We no longer have a government in the sense we might have talked about it a century ago. A better term would be a cult. Our government has changed into a cult. A cult demands universal obedience to its prescribed rituals. We have to social distance, wear masks, limit our gathering sizes, etc., because these are the rituals showing our faithful obedience to the cult. The cult happens to justify the rituals based on some scientific sounding explanation about a particular infectious agent’s unique existential threat to humanity. Other cults would appeal to an equally threatening god or other supernatural phenomenon.
The government has a firmly entrenched high-value network that is fully contained within government and certain well-financed special interests then enable revolving-door employment that enrich the members of this network without any regard to the population that the government should be serving. The population reveres this construct with a cult-like fanaticism. If the cult says we must impoverish ourselves and isolate ourselves, then we must ignore any objections and we must force the objectors to comply.
This cult is the direct result of the unchecked corruption of a permanent high-value network where that corruption is so pervasive it now defines the agency’s mission. Each agency has its own variant of corruption but now the agency’s mission is to perpetuate the corruption because it perpetuates its internal high value network.

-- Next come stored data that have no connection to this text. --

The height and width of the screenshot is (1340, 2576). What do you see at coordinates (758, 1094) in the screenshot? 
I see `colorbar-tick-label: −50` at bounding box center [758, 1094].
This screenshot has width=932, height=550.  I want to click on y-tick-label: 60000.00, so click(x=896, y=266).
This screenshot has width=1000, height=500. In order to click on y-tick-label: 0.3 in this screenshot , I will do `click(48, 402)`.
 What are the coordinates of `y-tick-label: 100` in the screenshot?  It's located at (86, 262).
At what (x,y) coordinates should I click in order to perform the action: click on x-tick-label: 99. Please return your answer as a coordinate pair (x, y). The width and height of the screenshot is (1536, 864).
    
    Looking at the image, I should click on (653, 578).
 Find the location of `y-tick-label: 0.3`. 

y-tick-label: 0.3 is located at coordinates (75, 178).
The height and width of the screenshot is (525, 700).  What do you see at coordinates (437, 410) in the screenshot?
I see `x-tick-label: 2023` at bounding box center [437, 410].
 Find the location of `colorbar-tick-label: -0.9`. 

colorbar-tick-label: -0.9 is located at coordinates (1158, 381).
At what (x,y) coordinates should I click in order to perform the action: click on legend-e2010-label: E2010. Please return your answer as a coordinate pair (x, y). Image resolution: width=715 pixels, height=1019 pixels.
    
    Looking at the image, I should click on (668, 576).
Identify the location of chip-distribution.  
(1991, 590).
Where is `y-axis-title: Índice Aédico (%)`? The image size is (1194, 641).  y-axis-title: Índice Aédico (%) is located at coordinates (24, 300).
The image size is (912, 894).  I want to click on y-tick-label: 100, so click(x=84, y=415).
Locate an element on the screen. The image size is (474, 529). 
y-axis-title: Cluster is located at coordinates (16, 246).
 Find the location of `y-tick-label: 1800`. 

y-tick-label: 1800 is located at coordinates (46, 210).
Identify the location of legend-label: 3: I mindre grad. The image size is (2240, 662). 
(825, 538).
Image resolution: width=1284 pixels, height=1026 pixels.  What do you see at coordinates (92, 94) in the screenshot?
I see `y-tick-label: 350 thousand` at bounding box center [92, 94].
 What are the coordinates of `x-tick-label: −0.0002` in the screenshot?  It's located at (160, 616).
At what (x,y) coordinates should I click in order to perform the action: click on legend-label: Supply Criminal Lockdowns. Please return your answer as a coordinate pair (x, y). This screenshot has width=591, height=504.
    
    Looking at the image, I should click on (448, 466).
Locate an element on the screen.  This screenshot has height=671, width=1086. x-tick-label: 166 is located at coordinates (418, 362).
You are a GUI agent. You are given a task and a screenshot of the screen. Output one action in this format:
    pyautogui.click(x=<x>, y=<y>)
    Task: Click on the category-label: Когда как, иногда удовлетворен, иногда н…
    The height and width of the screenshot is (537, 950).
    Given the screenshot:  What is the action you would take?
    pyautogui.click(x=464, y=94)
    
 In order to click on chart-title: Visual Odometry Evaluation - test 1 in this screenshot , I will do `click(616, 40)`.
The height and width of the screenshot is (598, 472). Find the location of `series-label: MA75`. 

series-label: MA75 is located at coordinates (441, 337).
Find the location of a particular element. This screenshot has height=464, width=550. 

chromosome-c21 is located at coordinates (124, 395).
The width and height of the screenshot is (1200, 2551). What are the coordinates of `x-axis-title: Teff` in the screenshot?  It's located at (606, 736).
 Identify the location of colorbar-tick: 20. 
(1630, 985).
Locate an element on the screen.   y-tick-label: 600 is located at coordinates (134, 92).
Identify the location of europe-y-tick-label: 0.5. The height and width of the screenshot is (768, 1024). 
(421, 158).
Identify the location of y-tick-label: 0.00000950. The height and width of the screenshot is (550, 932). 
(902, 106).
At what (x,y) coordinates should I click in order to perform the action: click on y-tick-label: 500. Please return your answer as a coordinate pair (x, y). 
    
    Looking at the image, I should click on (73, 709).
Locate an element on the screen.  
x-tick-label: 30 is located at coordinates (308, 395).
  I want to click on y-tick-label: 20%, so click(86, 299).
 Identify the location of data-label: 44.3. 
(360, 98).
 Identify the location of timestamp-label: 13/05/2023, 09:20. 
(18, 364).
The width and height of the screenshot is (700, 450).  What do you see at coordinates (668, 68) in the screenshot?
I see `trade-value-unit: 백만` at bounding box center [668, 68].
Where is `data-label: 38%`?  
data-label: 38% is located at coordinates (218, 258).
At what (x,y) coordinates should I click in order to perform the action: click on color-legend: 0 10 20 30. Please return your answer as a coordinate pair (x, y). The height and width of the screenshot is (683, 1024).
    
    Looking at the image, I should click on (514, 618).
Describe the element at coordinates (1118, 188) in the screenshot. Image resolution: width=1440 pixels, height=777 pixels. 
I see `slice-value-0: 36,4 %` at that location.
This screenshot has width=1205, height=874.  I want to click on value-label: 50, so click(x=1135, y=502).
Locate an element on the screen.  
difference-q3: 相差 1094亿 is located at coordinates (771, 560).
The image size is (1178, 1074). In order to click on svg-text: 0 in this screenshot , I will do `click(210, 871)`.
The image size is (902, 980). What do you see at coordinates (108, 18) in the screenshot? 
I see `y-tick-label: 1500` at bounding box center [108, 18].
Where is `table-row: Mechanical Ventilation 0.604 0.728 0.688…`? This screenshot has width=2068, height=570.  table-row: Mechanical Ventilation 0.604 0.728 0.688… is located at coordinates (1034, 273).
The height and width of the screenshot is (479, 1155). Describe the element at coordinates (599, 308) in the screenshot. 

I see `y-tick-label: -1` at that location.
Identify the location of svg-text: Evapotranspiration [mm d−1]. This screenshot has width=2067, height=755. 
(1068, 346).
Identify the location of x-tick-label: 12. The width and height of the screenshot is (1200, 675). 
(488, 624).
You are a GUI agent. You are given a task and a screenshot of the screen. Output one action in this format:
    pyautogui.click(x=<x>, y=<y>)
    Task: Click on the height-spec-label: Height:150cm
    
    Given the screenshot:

Within these same government bodies, there resides a population of low value men. They are low value because they are not directly benefiting from the high value network. However, they are benefiting from the perpetuation of the status quo. I described on subset of these men as those having previous successes. These formerly higher-value men now are resigned to no longer pursuing that goal, but they still need the income that the job provides. Consistent with the zero-value aspirations described in earlier posts, these participants avoid drawing any attention to themselves. They obey every request made from them even if that includes echoing approval when that approval was supposed to be independently given.
For sake of this illustration, grant that the government can become so corrupt that it is beyond remedy from internal processes, and in fact so corrupt that the population eagerly accepts without objection anything coming from that government. The corruption faces no threat from within government, and it faces no threat from outside. It replaces the government with a cult.
There remains at least one threat to its existence, and that is the zero-value striving worker. Such a worker has a purely subordinate relationship to the agency’s high value network. Given his position, he has the opportunity to see the corruption and can begin to challenge it. His zero-value goal discourages him to act, but that same zero-value goal gives him the opportunity to object to the corruption. If he does act, that action can possibly disrupt the corruption.
In earlier posts, I described the zero-value man as a villain, specifically in the sense that he withholds from society some potential benefit he is capable of providing. Also, the villain label applies in terms of society’s interest in identifying and contacting that individual, either to make sure exercises that capability to society’s approval. The villain label is removed when the man negotiates the application of his capabilities or resources for the exchange with others.
In this sense, the low-value worker in government is a villain. He poses one of the few remaining threats to the corruption of the high-value network. Depending on the network, either he must be discovered so that he can prevented from acting, or he must be encouraged to act. His comfort of low-value status remaining invisible and inactive makes him a villain.